Спорить с посредником было бесполезно.
— Да, ранен, — сказал Ларин, — но могу бежать еще метров триста — четыреста.
— Нет, товарищ капитан, — сказал посредник, — я все видел: безусловно, вы ранены в ногу.
— Богданов, — сказал Ларин, — если высотки уже заняла наша пехота, то передай на огневые: двигаться вперед.
— Слушаю, товарищ капитан.
— Огнем и колесами! Огнем и колесами! — крикнул Ларин ему вслед.
— Сестра, командир дивизиона ранен, — сказал посредник. — Перевяжите его и отправьте в санбат.
Перед Лариным стояла Елизавета Ивановна. Она молча открыла сумку и молча вынула из нее шину и бинты.

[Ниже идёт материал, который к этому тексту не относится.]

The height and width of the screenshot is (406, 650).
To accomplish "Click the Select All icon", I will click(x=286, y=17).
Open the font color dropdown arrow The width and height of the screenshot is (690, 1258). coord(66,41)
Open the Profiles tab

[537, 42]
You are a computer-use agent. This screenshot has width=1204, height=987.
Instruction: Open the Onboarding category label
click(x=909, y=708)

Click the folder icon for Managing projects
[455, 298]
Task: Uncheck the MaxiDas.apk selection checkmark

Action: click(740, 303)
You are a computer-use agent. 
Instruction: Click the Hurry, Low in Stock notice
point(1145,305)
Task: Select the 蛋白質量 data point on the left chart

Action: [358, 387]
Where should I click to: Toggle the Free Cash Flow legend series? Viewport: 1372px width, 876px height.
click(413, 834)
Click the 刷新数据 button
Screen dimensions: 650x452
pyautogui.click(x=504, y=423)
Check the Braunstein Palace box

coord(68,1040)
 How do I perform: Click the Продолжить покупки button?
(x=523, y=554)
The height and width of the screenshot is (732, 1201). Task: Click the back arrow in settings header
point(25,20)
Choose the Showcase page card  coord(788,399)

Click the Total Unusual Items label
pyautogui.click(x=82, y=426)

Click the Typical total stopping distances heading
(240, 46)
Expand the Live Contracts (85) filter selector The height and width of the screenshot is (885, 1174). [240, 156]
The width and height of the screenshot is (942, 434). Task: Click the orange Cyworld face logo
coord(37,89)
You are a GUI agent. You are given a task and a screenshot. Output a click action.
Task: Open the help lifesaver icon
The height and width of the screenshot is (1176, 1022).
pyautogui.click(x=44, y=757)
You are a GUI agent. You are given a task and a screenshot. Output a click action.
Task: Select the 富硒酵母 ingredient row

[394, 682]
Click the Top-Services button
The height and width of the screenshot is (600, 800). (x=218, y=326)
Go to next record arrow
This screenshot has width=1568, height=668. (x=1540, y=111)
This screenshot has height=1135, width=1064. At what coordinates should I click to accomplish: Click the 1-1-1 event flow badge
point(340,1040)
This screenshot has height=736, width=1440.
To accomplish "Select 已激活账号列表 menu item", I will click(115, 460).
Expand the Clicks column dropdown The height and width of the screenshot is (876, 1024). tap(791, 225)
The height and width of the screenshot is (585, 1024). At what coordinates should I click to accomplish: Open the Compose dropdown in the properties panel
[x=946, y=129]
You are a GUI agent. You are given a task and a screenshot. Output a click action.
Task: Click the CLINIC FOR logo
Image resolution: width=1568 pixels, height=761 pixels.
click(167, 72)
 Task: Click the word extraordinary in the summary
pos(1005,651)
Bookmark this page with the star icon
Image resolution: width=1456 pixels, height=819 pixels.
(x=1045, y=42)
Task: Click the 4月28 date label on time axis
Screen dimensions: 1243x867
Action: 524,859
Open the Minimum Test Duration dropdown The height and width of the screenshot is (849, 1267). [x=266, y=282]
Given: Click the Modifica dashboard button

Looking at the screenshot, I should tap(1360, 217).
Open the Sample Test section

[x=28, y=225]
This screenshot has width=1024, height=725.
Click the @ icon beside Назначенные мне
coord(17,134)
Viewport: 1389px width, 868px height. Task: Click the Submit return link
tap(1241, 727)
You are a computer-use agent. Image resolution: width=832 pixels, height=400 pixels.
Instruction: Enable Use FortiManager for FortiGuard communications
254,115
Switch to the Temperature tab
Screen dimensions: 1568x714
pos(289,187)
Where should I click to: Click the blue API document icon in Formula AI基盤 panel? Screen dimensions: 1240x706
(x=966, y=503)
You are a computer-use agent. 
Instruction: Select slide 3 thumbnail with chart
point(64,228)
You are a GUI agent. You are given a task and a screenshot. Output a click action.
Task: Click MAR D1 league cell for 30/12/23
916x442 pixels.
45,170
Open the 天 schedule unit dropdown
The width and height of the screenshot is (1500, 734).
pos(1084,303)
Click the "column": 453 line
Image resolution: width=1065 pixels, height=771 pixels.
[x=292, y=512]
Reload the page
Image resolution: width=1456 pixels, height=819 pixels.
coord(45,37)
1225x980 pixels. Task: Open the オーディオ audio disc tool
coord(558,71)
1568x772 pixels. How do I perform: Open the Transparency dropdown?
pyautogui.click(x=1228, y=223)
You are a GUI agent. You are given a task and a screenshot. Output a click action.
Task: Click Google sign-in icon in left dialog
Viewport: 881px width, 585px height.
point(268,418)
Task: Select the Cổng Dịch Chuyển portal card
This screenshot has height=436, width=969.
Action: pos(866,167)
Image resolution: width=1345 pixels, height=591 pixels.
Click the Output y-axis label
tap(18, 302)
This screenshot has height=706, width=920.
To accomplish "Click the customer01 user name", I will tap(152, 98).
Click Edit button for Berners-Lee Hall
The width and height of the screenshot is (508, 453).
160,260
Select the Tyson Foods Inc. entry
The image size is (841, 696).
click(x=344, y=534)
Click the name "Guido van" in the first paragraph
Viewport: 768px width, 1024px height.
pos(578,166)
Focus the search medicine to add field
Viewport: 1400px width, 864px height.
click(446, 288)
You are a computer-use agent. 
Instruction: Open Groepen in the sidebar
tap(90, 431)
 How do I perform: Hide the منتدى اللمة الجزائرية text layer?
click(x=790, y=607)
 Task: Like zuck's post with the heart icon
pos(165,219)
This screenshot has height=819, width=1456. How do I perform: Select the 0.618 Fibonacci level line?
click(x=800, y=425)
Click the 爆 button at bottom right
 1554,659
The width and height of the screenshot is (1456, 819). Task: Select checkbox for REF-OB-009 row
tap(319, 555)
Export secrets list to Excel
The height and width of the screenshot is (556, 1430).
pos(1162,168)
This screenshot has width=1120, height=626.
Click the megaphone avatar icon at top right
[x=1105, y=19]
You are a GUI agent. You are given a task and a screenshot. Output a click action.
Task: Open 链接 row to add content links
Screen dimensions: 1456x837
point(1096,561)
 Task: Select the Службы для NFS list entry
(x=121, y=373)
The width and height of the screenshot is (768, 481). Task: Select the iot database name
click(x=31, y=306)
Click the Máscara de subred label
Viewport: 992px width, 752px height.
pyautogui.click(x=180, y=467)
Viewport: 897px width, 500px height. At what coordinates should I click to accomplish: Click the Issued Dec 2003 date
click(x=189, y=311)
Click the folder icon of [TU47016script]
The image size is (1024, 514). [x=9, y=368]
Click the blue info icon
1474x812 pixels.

— Елизавета Ивановна, — шепотом сказал Ларин, едва только посредник отошел от них. — Ранение совершенно пустяковое. Я прошу вас…
Не отвечая ему, Елизавета Ивановна нагнулась, наложила шину и стала забинтовывать ногу.
— Ведь это подумать только, как не повезло, — сказал Ларин, глядя на свою уже еле гнувшуюся ногу.
Елизавета Ивановна по-прежнему не отвечала ему и только все ниже и ниже нагибалась над ним.
— Елизавета Ивановна! Что с вами?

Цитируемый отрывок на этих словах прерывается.